What methods do you use for memorizing ?


----------



## blackzabbathfan (May 14, 2012)

Nice job dude. You should probably change your signature now.


----------



## rubiksarlen (May 14, 2012)

blackzabbathfan said:


> Nice job dude. You should probably change your signature now.



Thanks and done! 



Alcher said:


> What methods do you use for memorizing ?


 
Edges - Letter pair words/sentences + audio loop

Corners - Taps + Audio loop + Visual


----------



## Alcuber (May 14, 2012)

Wow, really nice on both solves  BLD is getting really fast now.

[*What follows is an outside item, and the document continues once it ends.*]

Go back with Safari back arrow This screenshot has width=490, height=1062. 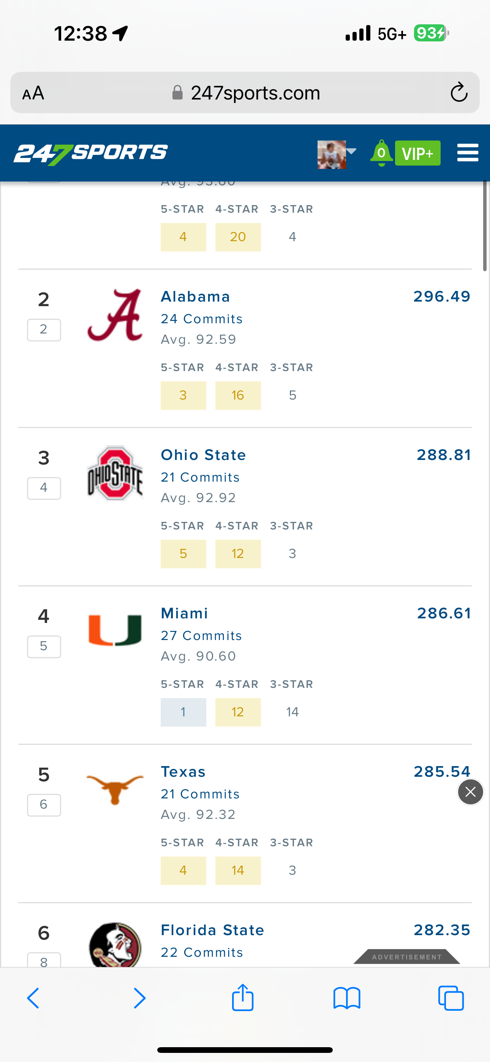click(x=33, y=998)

Off topic but out of curiosity what kind of Acer laptop is that?


----------



## rubiksarlen (May 14, 2012)

Alcuber said:


> Off topic but out of curiosity what kind of Acer laptop is that?



lol, it's really old. It's a Acer Aspire 4736G I think.


----------



## Ickathu (May 14, 2012)

I want to be this fast someday... How long have you been seriously doing BLD?
Execution methods? Full BH?


----------



## drewsopchak (May 15, 2012)

Ickathu said:


> I want to be this fast someday... How long have you been seriously doing BLD?
> Execution methods? Full BH?


 Practice. Nobody who is fast uses BH.


----------



## Noahaha (May 15, 2012)

drewsopchak said:


> Practice. Nobody who is fast uses BH.


 
That's a little misleading, is it not? Often BH and 3-style are used interchangeably. BH provides the basis for 3-style, so it's kind of silly to say that no one fast uses BH.


----------



## drewsopchak (May 15, 2012)

Noahaha said:


> That's a little misleading, is it not? Often BH and 3-style are used interchangeably. BH provides the basis for 3-style, so it's kind of silly to say that no one fast uses BH.


 BH algs can be used as a subset of ones' 3-style algs. Nobody fast uses just BH though. (that I know of)


----------



## Mike Hughey (May 15, 2012)

drewsopchak said:


> BH algs can be used as a subset of ones' 3-style algs. Nobody fast uses just BH though. (that I know of)


 
A truly world-class fast solver currently:
a. memorizes in around 10 seconds (usually slightly less)
b. solves in about 20 seconds

The difference between well-chosen pure BH algorithms and speed-optimized algorithms probably equals less than a half second per commutator; a typical solve has 9 or 10 commutators. So that means the difference between BH and optimal commutators should be somewhere on the order of 5 seconds in execution. So people who can only do pure BH will inevitably be stuck with slow solve times like 35 seconds. 

Realistically, a 3-styler can also have advantages from using a floating buffer which might cut down on the number of commutators by one or two, so it might be true that a pure BH solver might actually be stuck as slow as 40 seconds.


----------



## emolover (May 15, 2012)

How do you fast BLDers get your memos to be so fast yet be correct? Does it come with practicing BLD or do you specifically work on speeding up memo?


----------



## rubiksarlen (May 15, 2012)

emolover said:


> How do you fast BLDers get your memos to be so fast yet be correct? Does it come with practicing BLD or do you specifically work on speeding up memo?



Mostly full practice. I don't really practice memo separately. 



Ickathu said:


> I want to be this fast someday... How long have you been seriously doing BLD?
> Execution methods? Full BH?


 
BH (more like freestyle actually, since most of my solution isn't optimal), and M2 for edges with some tricks in between (commutators etc.).


----------